Enabling Server Instances for Load Balancing

After creating a reference to the server instance or cluster, enable the server instance or cluster using enable-http-lb-server. If you used a server instance or cluster as the target when you created the load balancer configuration, you must enable it.

For more information, see the documentation for enable-http-lb-server.

Enabling Applications for Load Balancing

All servers managed by a load balancer must have homogenous configurations, including the same set of applications deployed to them. Once an application is deployed and enabled for access (this happens during or after the deployment step) you must enable it for load balancing. If an application is not enabled for load balancing, requests to it are not load balanced and failed over, even if requests to the servers the application is deployed to are load balanced and failed over.

When enabling the application, specify the application name and target. If the load balancer manages multiple targets (for example, two clusters), enable the application on all targets.

For more information, see the online help for enable-http-lb-application.

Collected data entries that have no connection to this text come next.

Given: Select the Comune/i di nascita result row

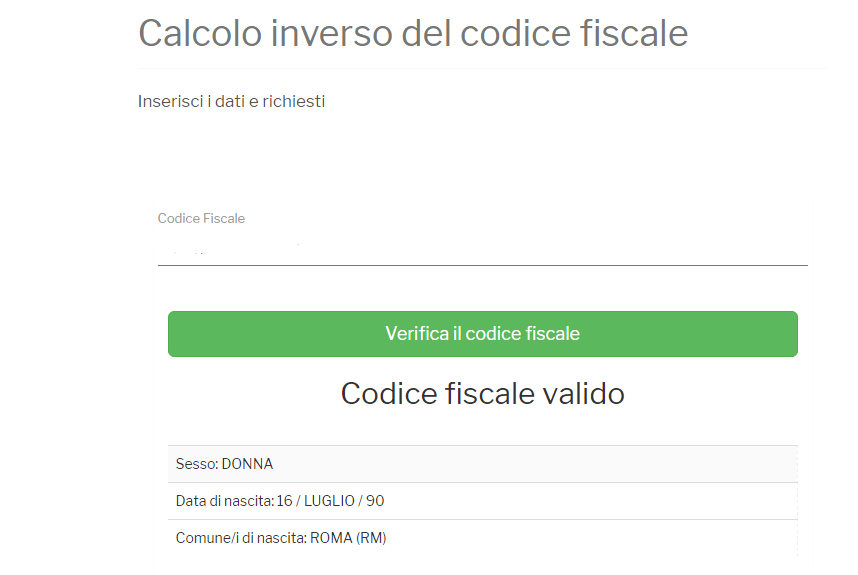Looking at the screenshot, I should click(483, 538).
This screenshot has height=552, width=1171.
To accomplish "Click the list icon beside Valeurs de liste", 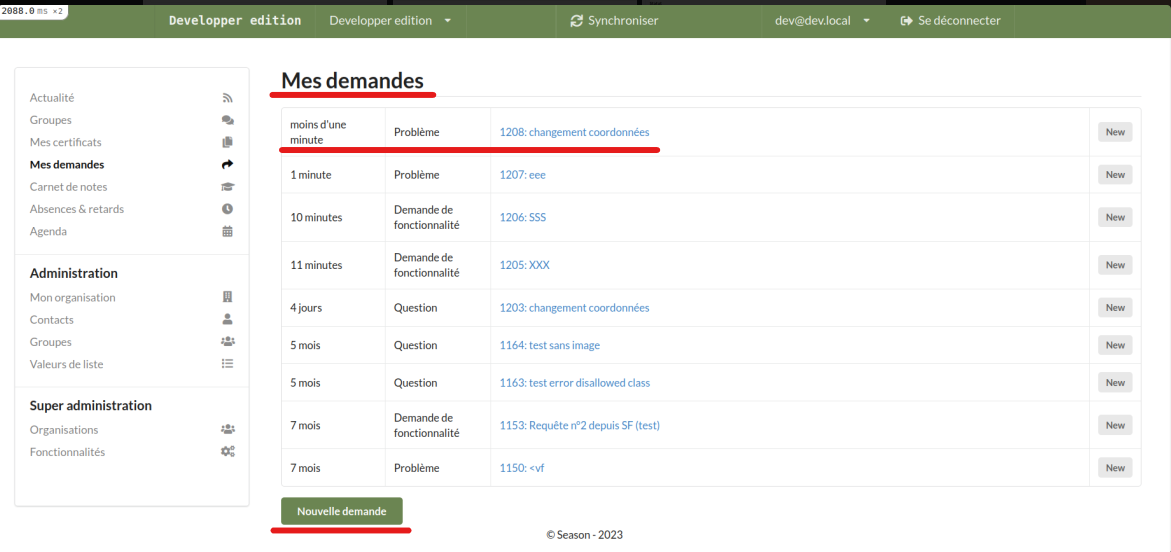I will (227, 364).
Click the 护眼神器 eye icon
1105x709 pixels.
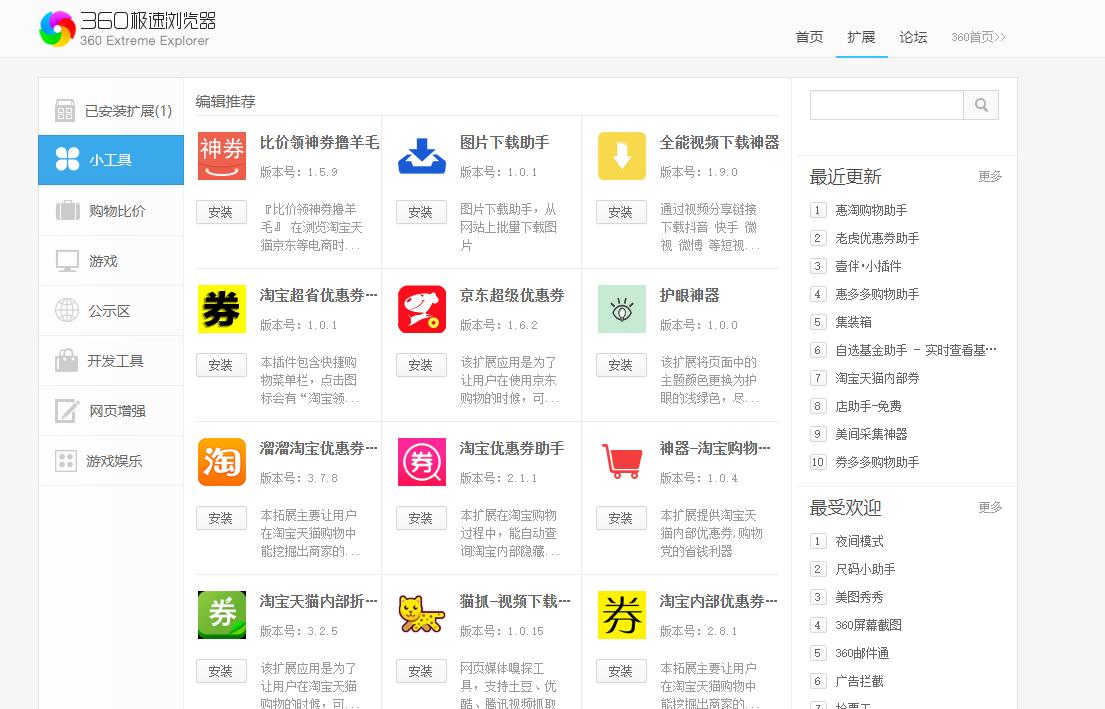[621, 310]
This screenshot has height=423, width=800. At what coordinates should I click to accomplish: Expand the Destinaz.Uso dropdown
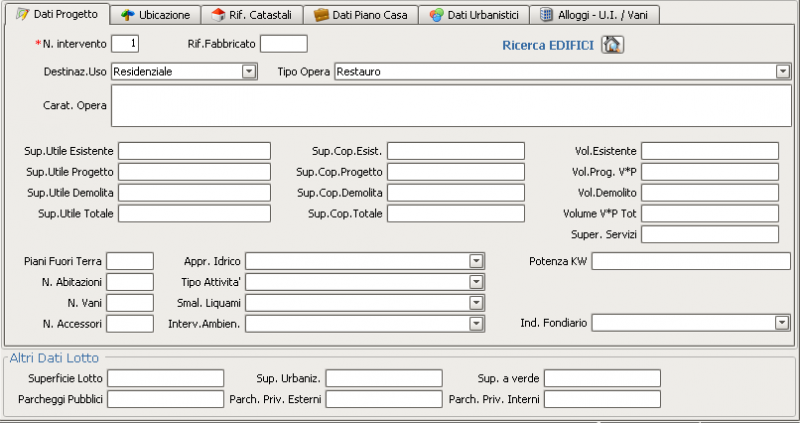click(x=248, y=72)
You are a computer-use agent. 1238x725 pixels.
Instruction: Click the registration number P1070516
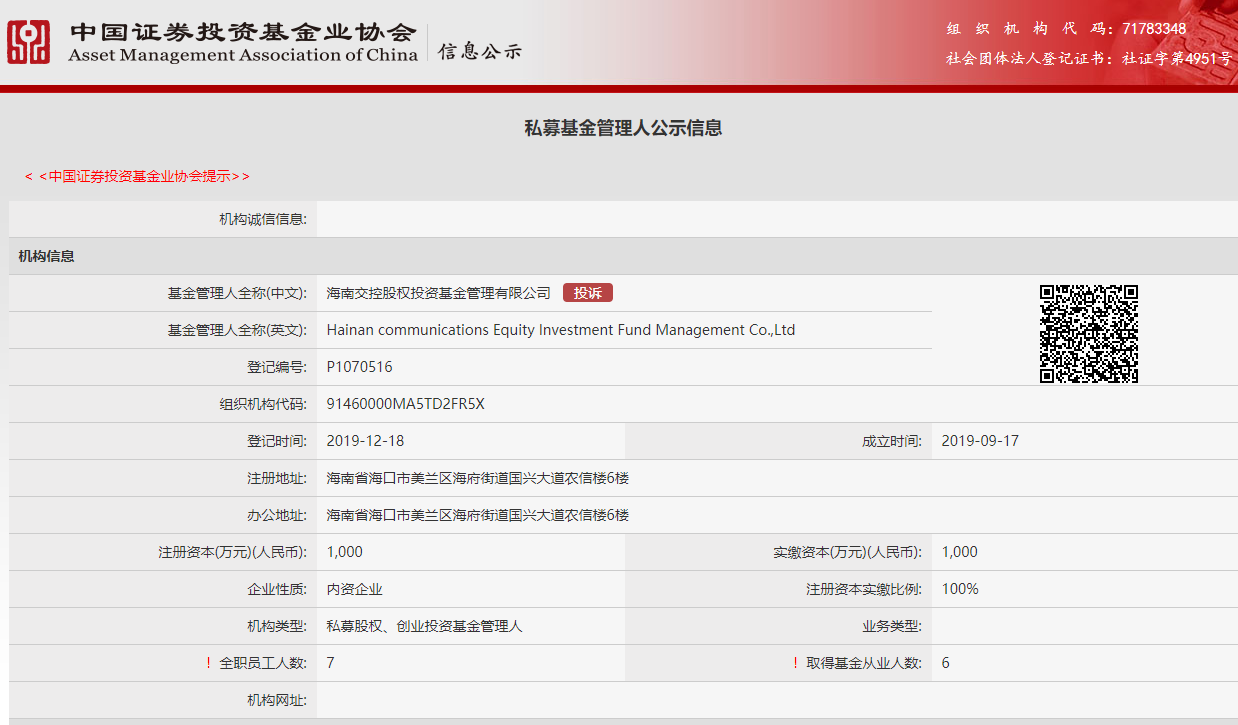click(x=359, y=367)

If you deploy a new application, you must also enable it for load balancing and export the load balancer configuration again.

Creating the HTTP Health Checker

The load balancer’s health checker periodically checks all the configured Application Server instances that are marked as unhealthy. A health checker is not required, but if no health checker exists, or if the health checker is disabled, the periodic health check of unhealthy instances is not performed.

The load balancer’s health check mechanism communicates with the application server instance using HTTP. The health checker sends an HTTP request to the URL specified and waits for a response. A status code in the HTTP response header between 100 and 500 means the instance is healthy.

Creating a Health Checker

To create the health checker, use the asadmin create-http-health-checker command. Specify the following parameters:

If an application server instance is marked as unhealthy, the health checker polls the unhealthy instances to determine if the instance has become healthy. The health checker uses the specified URL to check all unhealthy application server instances to determine if they have returned to the healthy state.

If the health checker finds that an unhealthy instance has become healthy, that instance is added to the list of healthy instances.

For more information see the documentation for create-http-health-checker and delete-http-health-checker.

Additional Health Check Properties for Healthy Instances

The health checker created by create-http-health-checker only checks unhealthy instances. To periodically check healthy instances set some additional properties in your exported loadbalancer.xml file.


Note

These properties can only be set by manually editing loadbalancer.xml after you’ve exported it. There is no equivalent asadmin command to use.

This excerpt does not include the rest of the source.